*** Blocco di testo ***
Misure alla ripresa delle attività - Come detto alla riapertura delle attività produttive saranno necessarie misure straordinarie al fine di fare fronte alla situazione di illiquidità che coinvolgerà le imprese.

In primis per alcuni mesi (ragionevole ipotizzare 5-6 mesi) sarebbe auspicabile una sospensione dei versamenti e di alcuni adempimenti fiscali (si pensi ad esempio a trasmissione dei corrispettivi, ritenute su appalti, ecc.), contributivi ed assistenziali nonché la sospensione dei versamenti derivanti dalle cartelle di pagamento o atti della riscossione in genere.

Inoltre, sarebbe opportuno riorganizzare le scadenze fiscali postergandole nel tempo in modo più consono rispetto alle tempistiche di un eventuale ritorno alla normalità, che consenta ai soggetti obbligati di ossequiare le date previste senza imporre ai medesimi sacrifici proibitivi.

Si potrebbe pensare ad esempio ad una rateizzazione dei versamenti su un arco temporale sufficientemente lungo da consentire alle imprese e ai professionisti interessati di rispettare le scadenze previste. Per capire gli impatti derivanti da una manovra di questo tipo, partiamo da un’analisi del totale delle entrate tributarie per l’anno 2018, pari a circa 482 miliardi di Euro (Fonte: Allegato 2 - ANNUARIO STATISTICO ITALIANO 2019 – Capitolo 24: Finanza Pubblica – dati rettificati MEF).

Proiettando i dati al 2020, tenendo conto del calo di fatturato dovuto all’emergenza sanitaria, ipotizziamo un abbattimento dei ricavi – e quindi delle imposte - di circa il 60%. La predetta stima tiene conto non solo degli effetti derivanti dal “blocco totale” ma anche del periodo immediatamente precedente, durante il quale già molte aziende avevano fermato le linee produttive, nonché della lenta e faticosa ripresa che si dovrà affrontare – nella migliore delle ipotesi – da metà aprile. Così facendo, le entrate 2020 stimate ammonterebbero a circa 450 miliardidi Euro. Auspicando di ottenere in prima battuta entro la giornata di domani la tanto attesa sospensione di tutti i versamenti dovuti, si potrebbe poi ipotizzare una dilazione di pagamento delle imposte stimate su due anni, a partire da giugno 2020 e con effetti fino a giugno 2022. L’effetto “finanziario” della manovra per l’anno 2020 sarebbe pari Euro 337,5 mld di Euro, importo che rappresenterà una voce di competenza per i bilanci successivi.

Si potrebbe ulteriormente pensare di ridurre la percentuale degli acconti dovuti per il 2020.

Quanto alle imposte indirette, e il riferimento prioritario in questo senso è certamente all’Iva annuale, una soluzione che ottemperi le esigenze di gettito dello stato e quelle di liquidità dei contribuenti in difficoltà potrebbe essere la previsione di un maxi rateizzo in 18 rate in luogo delle 9 attualmente previste.
*** Estratti dei dati ***
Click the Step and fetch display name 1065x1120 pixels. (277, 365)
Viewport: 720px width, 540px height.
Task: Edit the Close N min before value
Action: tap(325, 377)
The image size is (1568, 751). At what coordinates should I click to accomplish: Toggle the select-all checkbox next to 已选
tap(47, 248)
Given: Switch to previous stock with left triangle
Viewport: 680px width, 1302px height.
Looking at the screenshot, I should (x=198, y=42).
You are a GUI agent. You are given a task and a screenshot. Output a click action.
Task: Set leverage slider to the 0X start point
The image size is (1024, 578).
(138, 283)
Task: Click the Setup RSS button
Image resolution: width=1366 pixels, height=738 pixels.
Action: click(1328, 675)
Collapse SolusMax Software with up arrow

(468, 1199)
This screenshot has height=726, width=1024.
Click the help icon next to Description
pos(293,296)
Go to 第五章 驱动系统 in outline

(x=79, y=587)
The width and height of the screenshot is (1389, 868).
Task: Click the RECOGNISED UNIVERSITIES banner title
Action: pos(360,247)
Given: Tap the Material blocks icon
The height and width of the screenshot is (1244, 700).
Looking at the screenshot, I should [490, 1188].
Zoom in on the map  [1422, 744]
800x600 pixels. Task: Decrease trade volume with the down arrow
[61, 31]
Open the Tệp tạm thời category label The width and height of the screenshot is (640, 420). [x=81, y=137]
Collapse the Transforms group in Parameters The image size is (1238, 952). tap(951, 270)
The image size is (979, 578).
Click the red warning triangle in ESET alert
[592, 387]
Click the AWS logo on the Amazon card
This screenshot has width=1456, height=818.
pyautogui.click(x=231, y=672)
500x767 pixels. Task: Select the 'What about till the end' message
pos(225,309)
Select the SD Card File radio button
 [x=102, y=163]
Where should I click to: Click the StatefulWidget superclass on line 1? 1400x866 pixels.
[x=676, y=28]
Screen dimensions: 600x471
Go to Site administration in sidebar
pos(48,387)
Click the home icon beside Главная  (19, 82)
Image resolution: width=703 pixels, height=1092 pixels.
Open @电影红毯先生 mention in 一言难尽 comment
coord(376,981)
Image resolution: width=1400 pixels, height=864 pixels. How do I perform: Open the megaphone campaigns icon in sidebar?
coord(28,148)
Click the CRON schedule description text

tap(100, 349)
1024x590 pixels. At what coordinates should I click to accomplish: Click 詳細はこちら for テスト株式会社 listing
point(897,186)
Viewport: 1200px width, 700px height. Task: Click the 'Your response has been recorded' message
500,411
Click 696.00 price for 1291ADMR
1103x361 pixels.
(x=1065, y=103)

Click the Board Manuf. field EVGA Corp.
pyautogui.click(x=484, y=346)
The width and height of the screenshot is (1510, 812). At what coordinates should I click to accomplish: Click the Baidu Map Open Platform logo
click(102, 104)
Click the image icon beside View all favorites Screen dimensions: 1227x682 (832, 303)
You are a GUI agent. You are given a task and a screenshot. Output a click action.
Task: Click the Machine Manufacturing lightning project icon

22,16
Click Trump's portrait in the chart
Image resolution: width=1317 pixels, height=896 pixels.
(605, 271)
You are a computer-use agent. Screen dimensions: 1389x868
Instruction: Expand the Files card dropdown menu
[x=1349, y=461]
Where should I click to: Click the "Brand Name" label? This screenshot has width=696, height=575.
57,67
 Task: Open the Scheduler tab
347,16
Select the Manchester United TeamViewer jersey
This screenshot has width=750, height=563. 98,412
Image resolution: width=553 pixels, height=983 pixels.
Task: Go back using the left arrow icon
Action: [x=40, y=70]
***
■ **Compiti ed esercizi**
a) Rispondi alle seguenti domande sul testo relativo alle misure fiscali per la ripresa delle attività.
(i) Per quanti mesi è ragionevole ipotizzare la sospensione dei versamenti?
(ii) A quanto ammonta il totale delle entrate tributarie per l'anno 2018?
(iii) In quante rate si propone di dilazionare l'Iva annuale, e quante ne sono attualmente previste?
b) Prosegui il testo sulle misure fiscali per la ripresa delle attività a partire dalla sua ultima frase.

■ **Risposte scritte**
a)
(i) Per 5-6 mesi.
(ii) A circa 482 miliardi di Euro.
(iii) In 18 rate, al posto delle 9 attualmente previste.

b)
Per quanto concerne il versamento dei contributi previdenziali potrebbe essere utile, oltre ad una posticipazione della data del versamento prevista, la riduzione del carico contributivo previsto per lavoratori autonomi (commercianti, artigiani e professionisti) nonché la previsione di sgravi contributivi sulle somme dovute per i lavoratori dipendenti messi a riposo forzoso durante il blocco.

Per quanto concerne l’Iva periodica, nello specifico gli avvisi di irregolarità derivanti dallecomunicazioni Li.pe, potrebbe essere utile prevedere dei rateizzi più lunghi (ad esempio in 20 rate trimestrali) per qualsiasi importo dovuto (quindi anche se inferiore a 50.000 €) e, nel contempo, non irrogare al contribuente le sanzioni derivanti dal mancato pagamento delle somme dovute.

Da ultimo, anche con riferimento alle scadenze previste dalla cosiddetta pace fiscale (saldo e stralcio, rottamazione, definizione liti, definizione pvc, ecc) si potrebbe pensare ad una rimodulazione delle scadenze previste e ad una sorte di franchigia dalla prevista decadenza per i contribuenti che non riusciranno a pagare tempestivamente le somme dovute, fatta salva la possibilità di aderire alla “nuova” definizione agevolata di cui si è parlato in precedenza.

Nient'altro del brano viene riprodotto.